Recebido: 02 de dezembro de 2011; Aceito: 06 de março de 2012; Publicação: 06 de abril de 2012

Direitos de autor: © 2012 Cheng et al. Este é um artigo de acesso aberto distribuído sob os termos da Licença Creative Commons Attribution, que permite uso irrestrito, distribuição e reprodução em qualquer meio, desde que o autor original ea fonte sejam creditados

Financiamento:. Esta pesquisa foi financiado a partir de royalties de patentes rendimentos do inventor da Universidade de Columbia. A patente está relacionada com a pesquisa descrita no papel. Os financiadores não tiveram nenhum papel no desenho do estudo, coleta de dados e análise, decisão de publicar ou preparação do manuscrito

CONFLITO DE INTERESSES:.. Os autores declararam que não existem interesses conflitantes

Introdução

uma assinatura de expressão de genes associados a fase de multi-cancro foi recentemente identificado [1], que consiste de um conjunto de genes que são sobre-expressos coordenadamente apenas em amostras de cancro que tenham ultrapassado um determinado estágio específico para cada tipo de cancro . A Tabela 1 contém uma lista de 64 genes correspondentes aos 100 primeiros conjuntos de sondas (tal como apresentado em [1]), da assinatura. A assinatura contém numerosos transição epitelial-mesenquimal (EMT) marcadores [2], [3], [4], tais como o factor de transcrição de indução de EMT Slug (SNAI2), bem como COL5A2, FAP, POSTN, COL1A2, COL3A1, FBN1, TNFAIP6, MMP2, GREM1, BGN, CDH11, SPOCK1, DCN, COPZ2, THY1, PCOLCE, PRRX1, PDGFRB, SPARC, INHBA, COL6A2, FN1, ACTA2. No entanto, o assinatura também está presente mesmo em alguns cancros não epiteliais, tais como neuroblastoma e sarcoma de Ewing. Em cada conjunto de dados, o nível dos genes expressos co-expressão varia de uma maneira contínua através das amostras. Numa experiência recente que também confirmou que a maioria dos genes da assinatura, incluindo α-SMA, são expressos em algumas células de cancro humano xenoenxertados si

In vivo

, mas não nas células de ratinho hospedeiro [5]. Estes resultados indicam que as células cancerosas pode passar através de um processo de transição mesenquimal em diferentes graus variam de ausência total de expressão a uma forte co-expressão dos genes da assinatura, e, por conseguinte, os percursos subjacentes correspondentes são activadas dentro das células cancerígenas, em conjunto com outros percursos no microambiente tumoral fornecendo interacções contextuais.

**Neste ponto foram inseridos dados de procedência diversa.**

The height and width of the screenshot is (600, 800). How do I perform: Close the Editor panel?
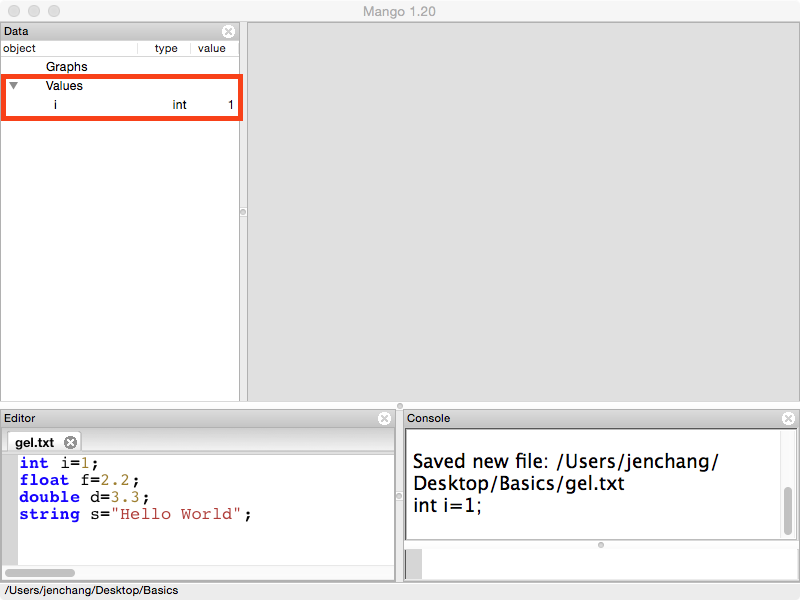point(385,418)
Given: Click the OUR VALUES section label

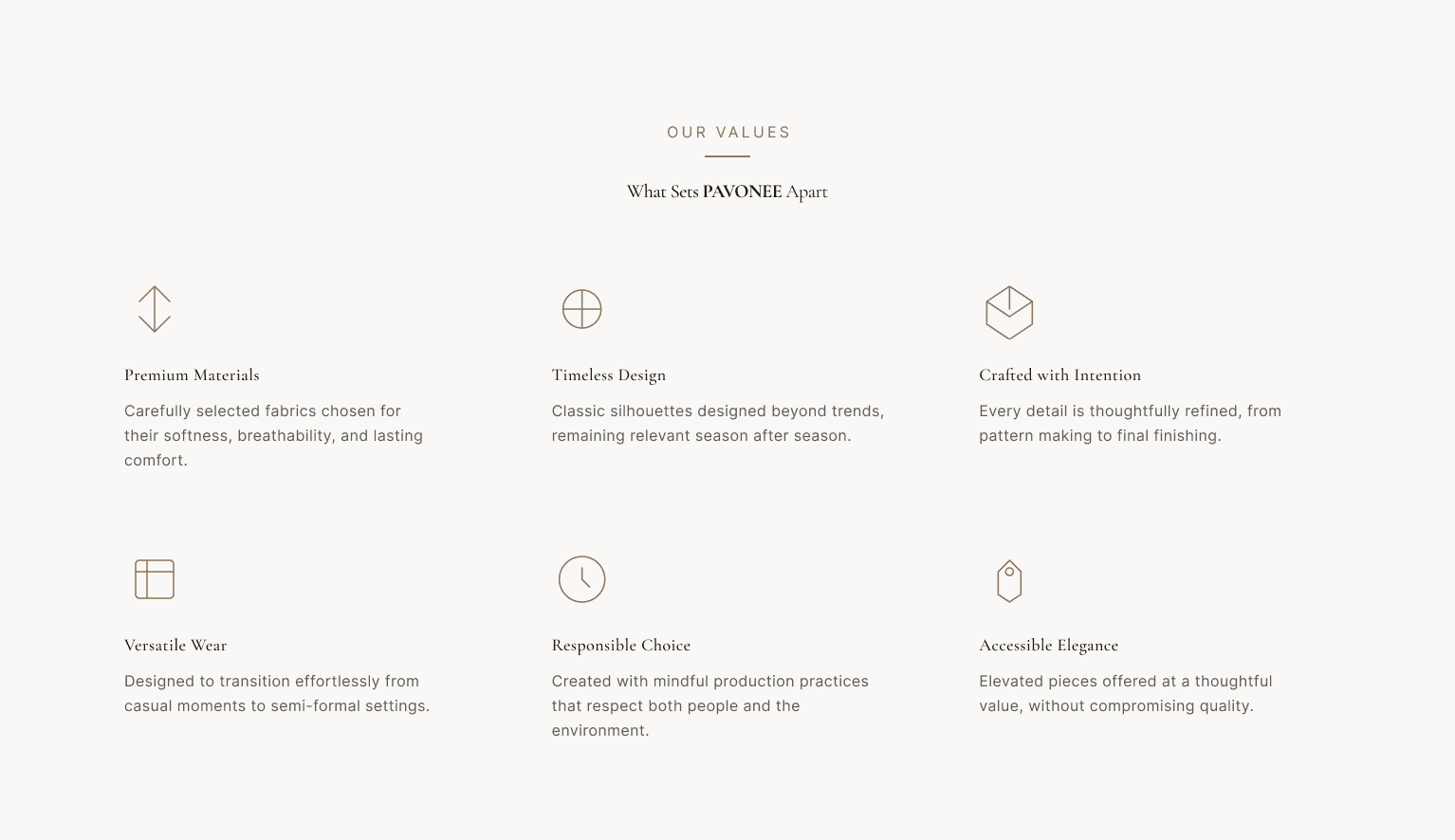Looking at the screenshot, I should point(728,133).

o nível de expressão média de 64 destes genes pode ser pensado como o nível de expressão que representa uma METAGENE o assinatura, a que nos referimos como o “mesenquimais metagene transição. “Nossa hipótese é que este valor está associado com dados clínicos em glioblastoma multiforme (GBM) para os quais há ricos tais dados disponíveis no The Cancer Genome Atlas (TCGA). Descobrimos que houve de fato forte associação do metagene com o fenótipo “Dias para recorrência do tumor”, definida como o período de tempo de tratamento inicial até a data do diagnóstico ou o reconhecimento da presença e da natureza do retorno de sinais e sintomas de cancro após um período de melhoria. Os pacientes que não apresentaram melhora após a terapia ter uma entrada “nulo” no campo correspondente.

Métodos

Para a análise estatística utilizou-se o somatório do rank dos pacientes com longo tempo de recorrência após a classificação os doentes em termos de METAGENE mesenquimal. Para avaliar a significância estatística, foi calculado o

P valor

de sua definição utilizando a função distribuição empírica. Além disso, foi realizada regressão de Cox entre os dias de recorrência do tumor e ao nível da assinatura de expressão.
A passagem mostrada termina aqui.